- PROBLEM REQUIREMENTS: Each line in the records below that has the word "Viewport" should be copied.

[RECORDS FOR THE EXERCISE]

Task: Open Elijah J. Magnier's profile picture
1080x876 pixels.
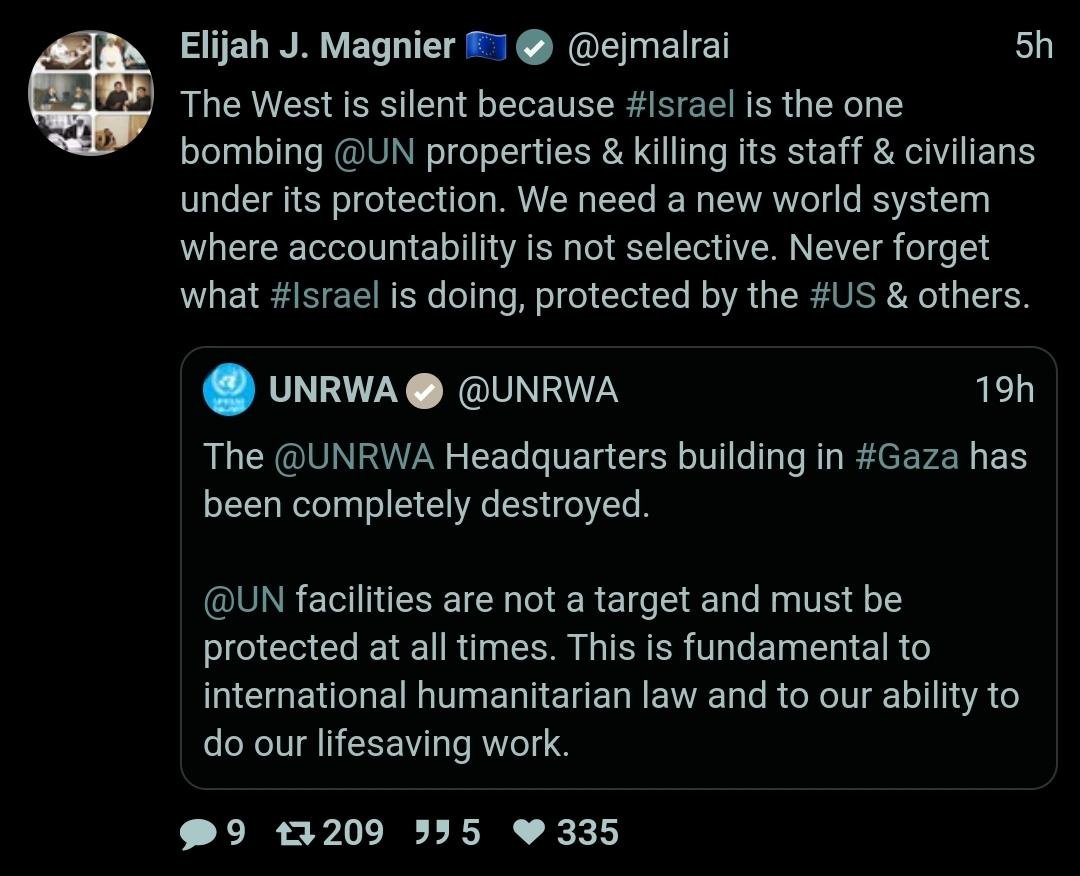Action: click(x=90, y=93)
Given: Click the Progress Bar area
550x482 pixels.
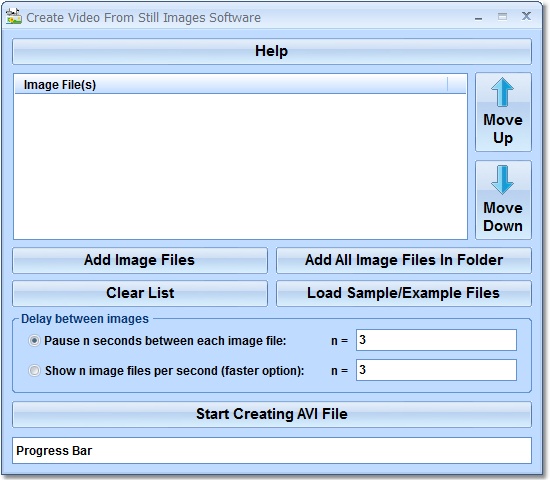Looking at the screenshot, I should coord(272,451).
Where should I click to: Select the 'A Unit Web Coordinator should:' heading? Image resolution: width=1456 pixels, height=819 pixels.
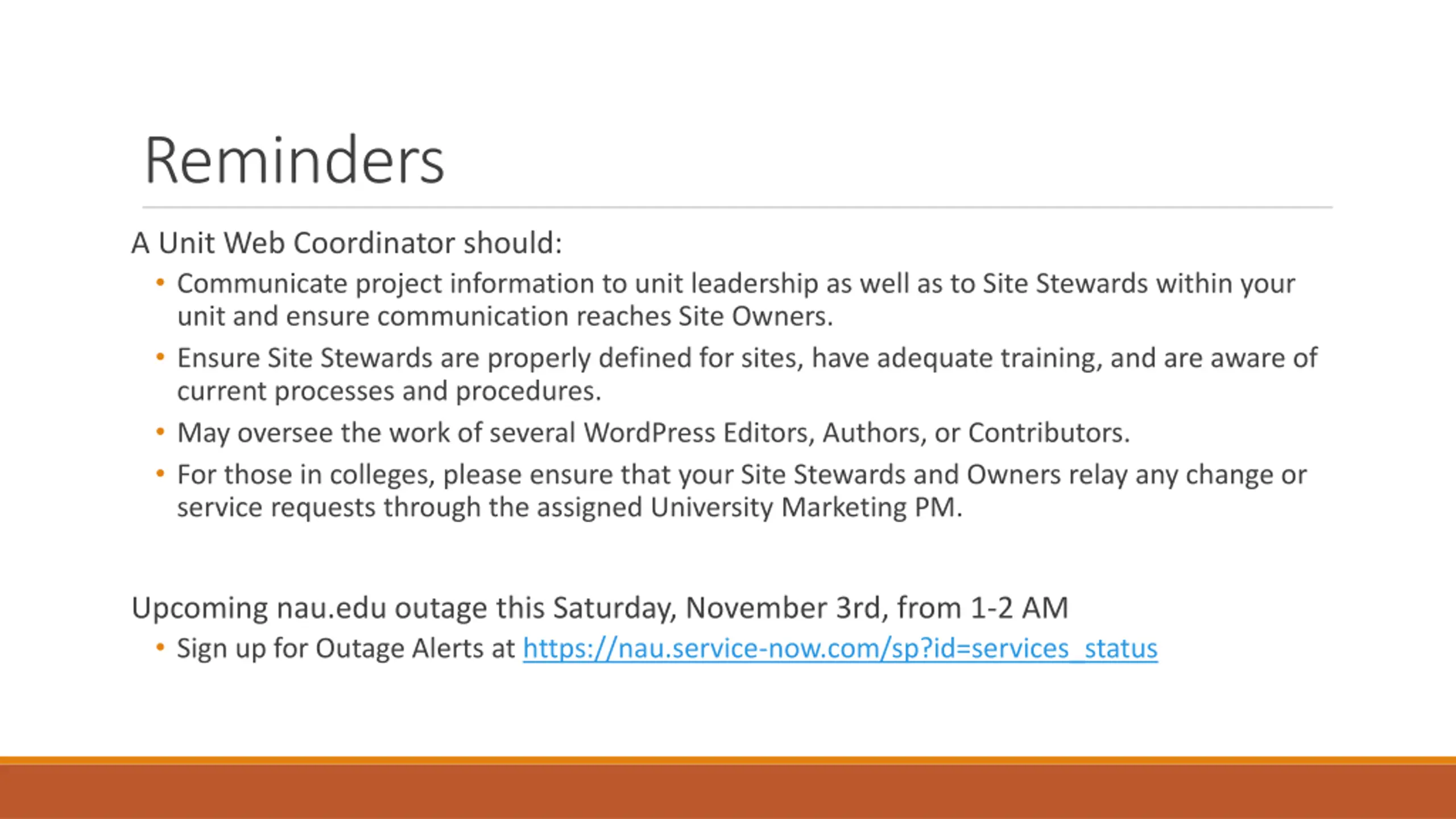pyautogui.click(x=346, y=243)
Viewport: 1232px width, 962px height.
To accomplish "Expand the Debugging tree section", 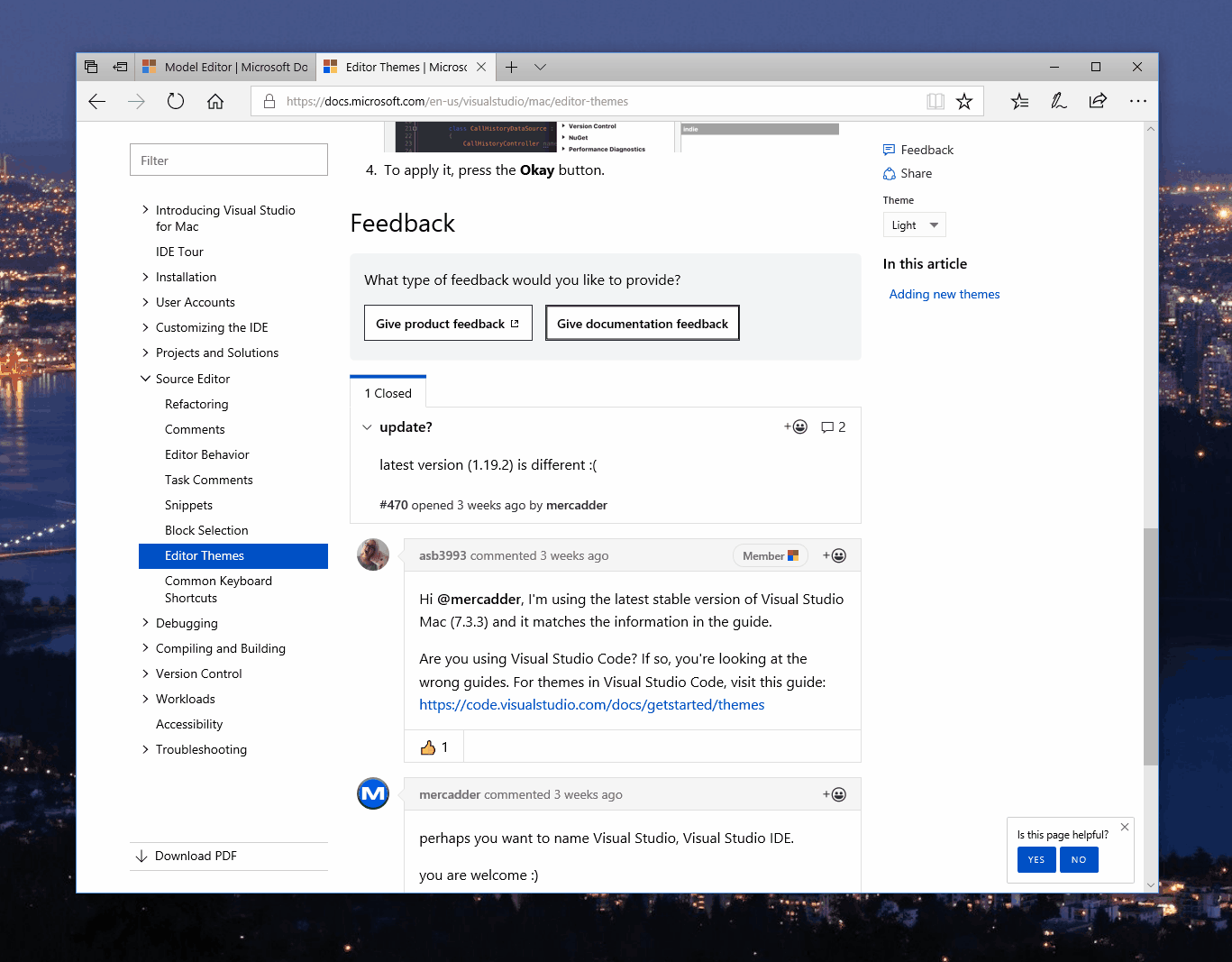I will [145, 623].
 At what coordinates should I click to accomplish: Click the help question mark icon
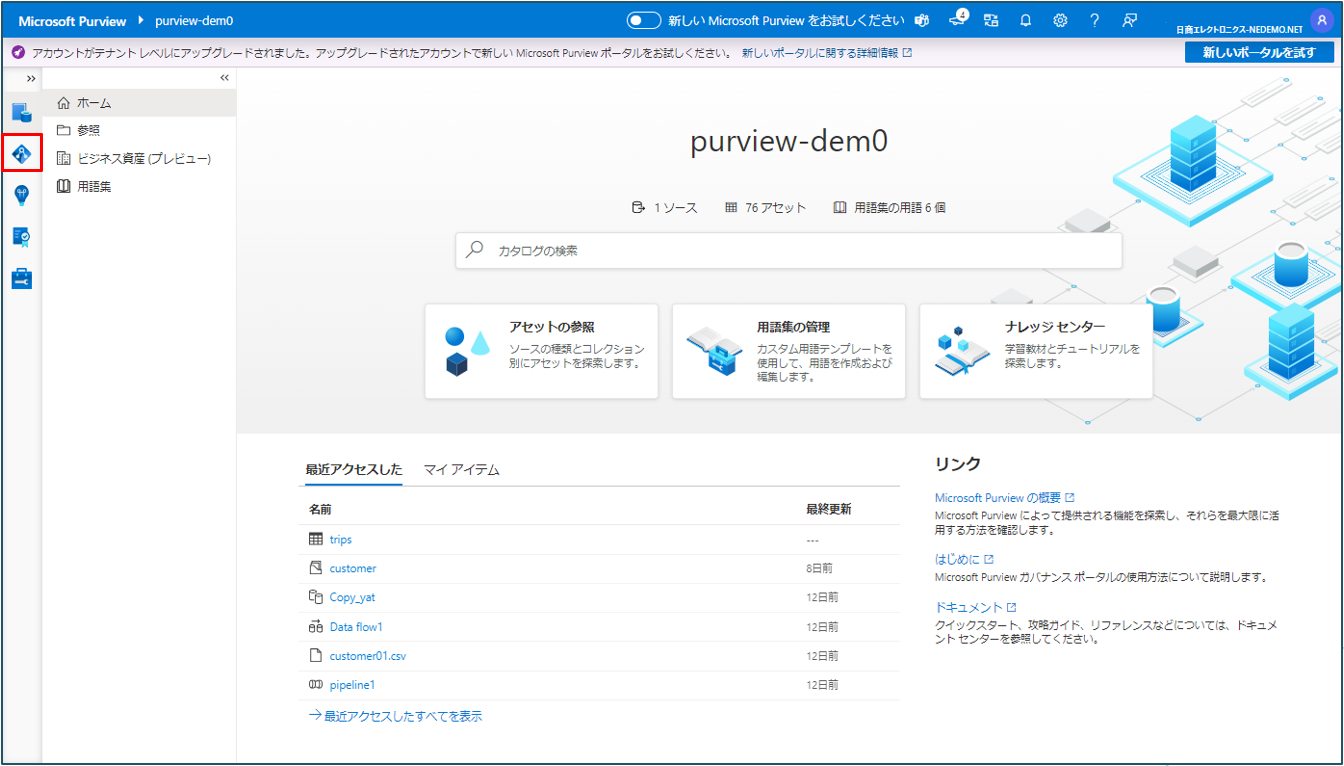(1095, 20)
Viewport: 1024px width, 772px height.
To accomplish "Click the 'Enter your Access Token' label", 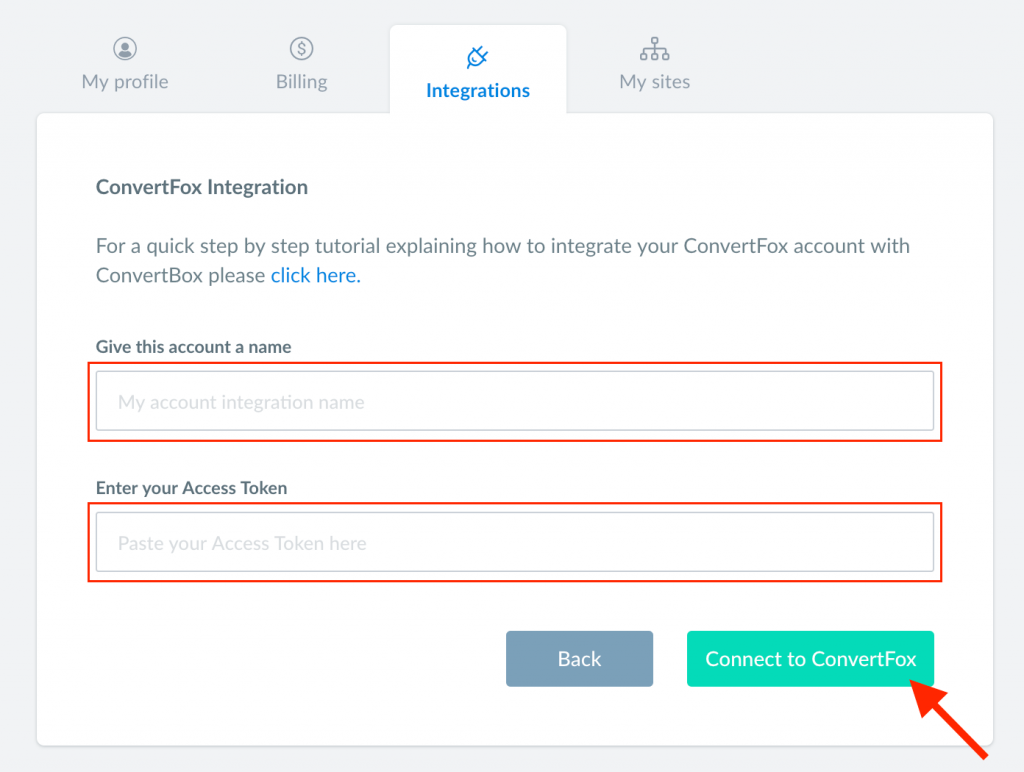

[/RECORDS FOR THE EXERCISE]

- EXERCISE SOLUTION:
Viewport: 1232px width, 962px height.
Viewport: 1024px width, 772px height.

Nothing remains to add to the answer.